Beverage giants Coca-Cola and PepsiCo are poised to launch products containing their own brands of rebiana, which is from the stevia plant, but it is argued that more evidence is needed to show that the sweetener is safe.
A review of safety data was carried out by the toxicologists on behalf of the Center for Science in the Public Interest. It said that carcinogenicity studies have not found stevioside (which differs slightly from rebiana) to be carcinogenic in rats but further studies on rebiana, including a study on mice, are needed.
This is partly because several genotoxicity studies found that stevioside and steviol cause mutations, chromosomal damage, and DNA breakage which “indicate the need for greater reassurance of noncarcinogenicity” as rebiana might cause similar problems, or cancer, in humans.
The Food and Drug Administration's (FDA) guidelines advise testing potential food additives on two rodent species, usually rats and mice. But rebiana (rebaudioside A) has only been tested on rats
The study concluded that the FDA should require carcinogenicity and toxicology studies both in rats and mice before accepting rebaudioside A as generally recognized as safe (GRAS) or approving it as a food additive.
The Center for Science in the Public Interest has now written to the FDA echoing the reports conclusions.
CSPI executive director Michael F Jacobson, said: “A safe, natural, high-potency sweetener would be a welcome addition to the food supply.
“But the FDA needs to be as sure as possible that rebiana is safe before allowing it into foods that would be consumed by tens of millions of people.
“I am not saying that rebiana is harmful, but it should not be marketed until new studies establish that it is safe.”
Older tests suggested stevia might interfere with reproduction, although more recent studies did not find such problems.
Rebiana is the sweetest, purest part of the leaf from the South American stevia plant, which is approximately 200 times as sweet as sugar.
Stevia, which is permitted for sale in the US as a dietary supplement on the basis of its low glycemic index, is yet to have FDA GRAS status for use in food and beverages.
The US market for stevia is estimated to be worth about $60m, a figure analysts say could triple with FDA GRAS. Currently the biggest markets for stevia are Japan and Korea.
Last month it was announced that PepsiCo has joined with the Whole Earth Sweetener Company to launch its rebiana sweetener PureVia.

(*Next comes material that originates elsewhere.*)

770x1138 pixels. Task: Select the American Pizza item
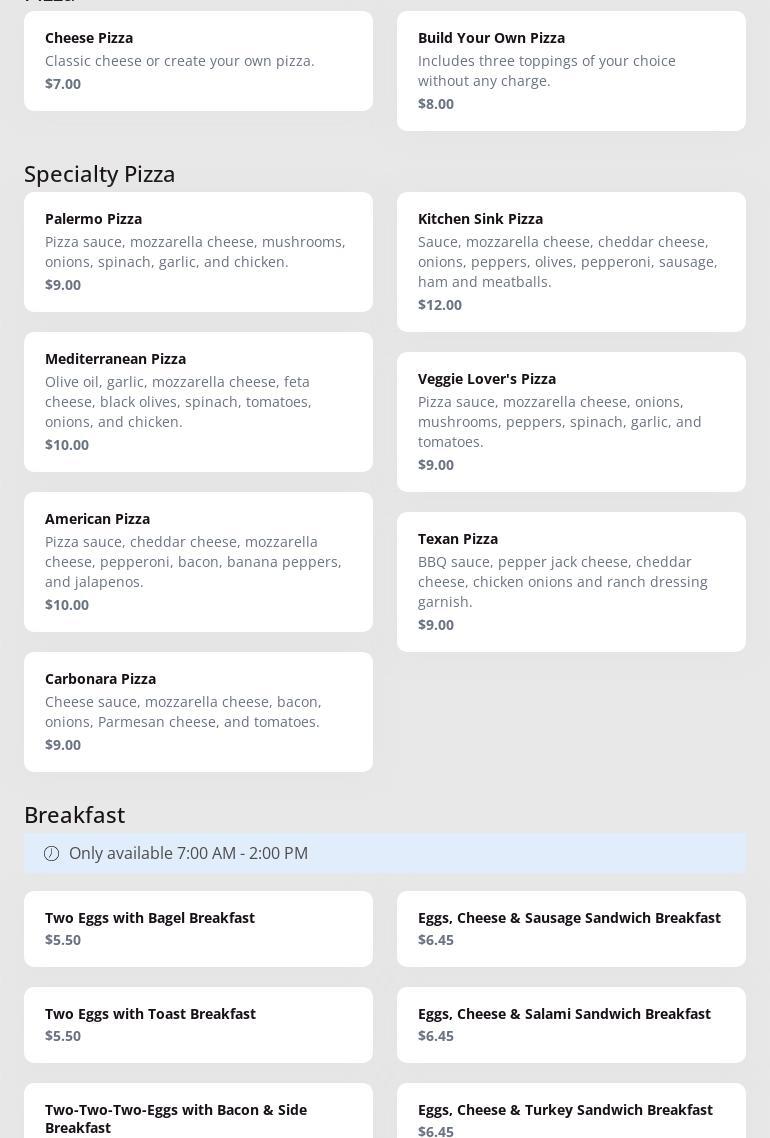point(198,562)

Meanwhile Coca-Cola has teamed up with Cargill to use its rebiana brand, called Truvia.
Cargill is already selling Truvia online as a table-top sweetener but the beverage companies are yet to sell drinks with the sweetener in the US.
A spokesman for PepsiCo said: “Everyone agrees that no ingredient should be marketed to consumers until its safety has been proven.

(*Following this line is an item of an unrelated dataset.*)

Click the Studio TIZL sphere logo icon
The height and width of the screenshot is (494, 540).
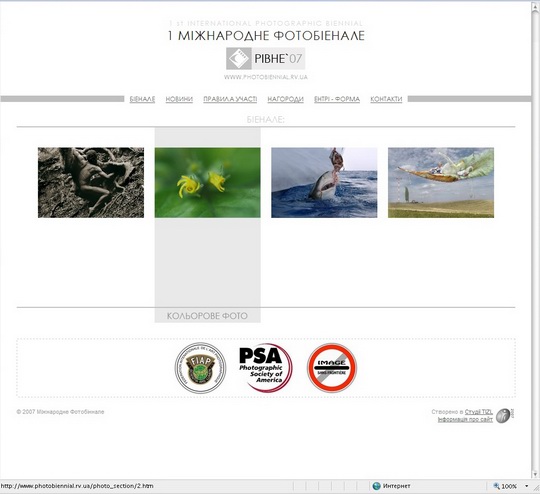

“While we believe the full body of evidence presented to the FDA by multiple sweetener manufacturers demonstrates the safety of this ingredient, ultimately it’s up to the FDA to decide.”
Cargill and Merisant have notified the FDA that rebiana should be GRAS. However, the US's largest supplier of stevia Wisdom Natural Brands has said that its stevia-based sweetener Sweet Leaf is self affirmed GRAS, without FDA notification, and the ingredient will be available in soda or food products by the end of the year.
The study, called ‘Toxicology of Rebaudioside A: A Review’, is by Sarah Kobylewski, a doctoral student, and Curtis D Eckhert, Ph.D, professor of environmental health sciences and molecular toxicology at the University of California.
It noted conflicts of interest in some of the recent research on rebiana, as it was sponsored by Cargill, and said that the the FDA to obtain independently conducted tests.
The debate around stevia has also raised issues about the GRAS system in general. Jacobson said: "The whole issue of what gets GRAS status needs to be reviewed by Congress.
“It’s crazy that companies can just hire a few consultants to bless their new ingredients and rush them to market without any opportunity for the FDA and the public to review all the safety evidence.”